Ideas for enhancements:
- Large IO bypass.
- Read caching.
- Wear leveling.
Large IO bypass
Hard disk performance is adequate for large IOs. Maybe large IO operations (>128kB?) should bypass the flash device and go straight to the hard disk? This would reduce wear on the flash device and could even improve system performance if one 30MB/s flash device is used as a cache for several 50MB/s (sequential) hard disks.
Read caching
The flash device may contain a newer version of a data block than what is on the hard disk. This happens when the data has not been flushed from flash to disk yet. Because of this, any read request will first need to go to the flash memory device and only go to the hard disk when it cannot be satisfied from flash memory. This part of read caching is necessary in any implementation.
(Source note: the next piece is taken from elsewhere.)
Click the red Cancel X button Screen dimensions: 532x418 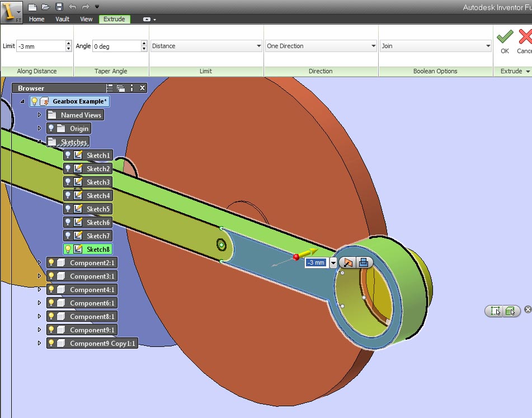[525, 36]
Further enhancements may be worthwhile though. Some workloads have data or metadata blocks that are somewhat frequently accessed by the application. Not frequently enough that Linux will cache the data in the page cache, yet frequently enough that the application would go faster if that data was cached in flash memory. Filesystem metadata (file manager stating every file in a large directory) and database indexes could benefit from being cached on flash memory.
The bulk of read operations should not be cached in flash memory, however:
- Very frequently accessed data will be cached in RAM by Linux, in the page cache. This data will not be fetched from disk often.
- Rarely accessed data should not be placed in the flash cache, since it will have been evicted before it is used again.
- Flash devices can only be written to a finite number of times. Writing useless-to-cache data to flash will reduce its life span.
- Putting useless data in the cache can slow down other IO operations, not just by keeping the flash device busy, but also by evicting useful data from the cache.
These considerations mean that a read caching scheme needs to identify what blocks are frequently accessed and only cache those blocks. In short, the caching scheme needs to keep track of pages that are not in the flash memory cache. At the same time, disk writes still need to go directly into flash memory, preferably without pushing the frequently accessed blocks out of the cache.
The 2Q cache replacement algorithm looks like a suitable candidate. Using the 2Q default of 70% of cache memory for the hot (frequently accessed) pages and 30% for the cold (rarely accessed) pages could work.
Writes to infrequently accessed pages will always go into the cold set. Reads of infrequently accessed pages will bypass the flash memory cache; the page will go from disk to RAM and not pollute either the hot set or the cold set. Reads from and writes to memory in the hot set will go to flash memory and not touch disk. By keeping track of pages not in the cache, the system can identify a read to a block that should be in the hot set and place it there, evicting an older block from the cache.
Wear leveling
It may be a good idea to tune the cache replacement scheme and the way the cache index is maintained to be friendly to flash devices by helping with wear leveling.
Another related issue is that some flash devices are fast at reading and writing data, but slow at erasing data. Avoiding read+erase+rewrite cycles by doing smarter space reuse on the flash memory cache device may be worth it for performance and longevity reasons.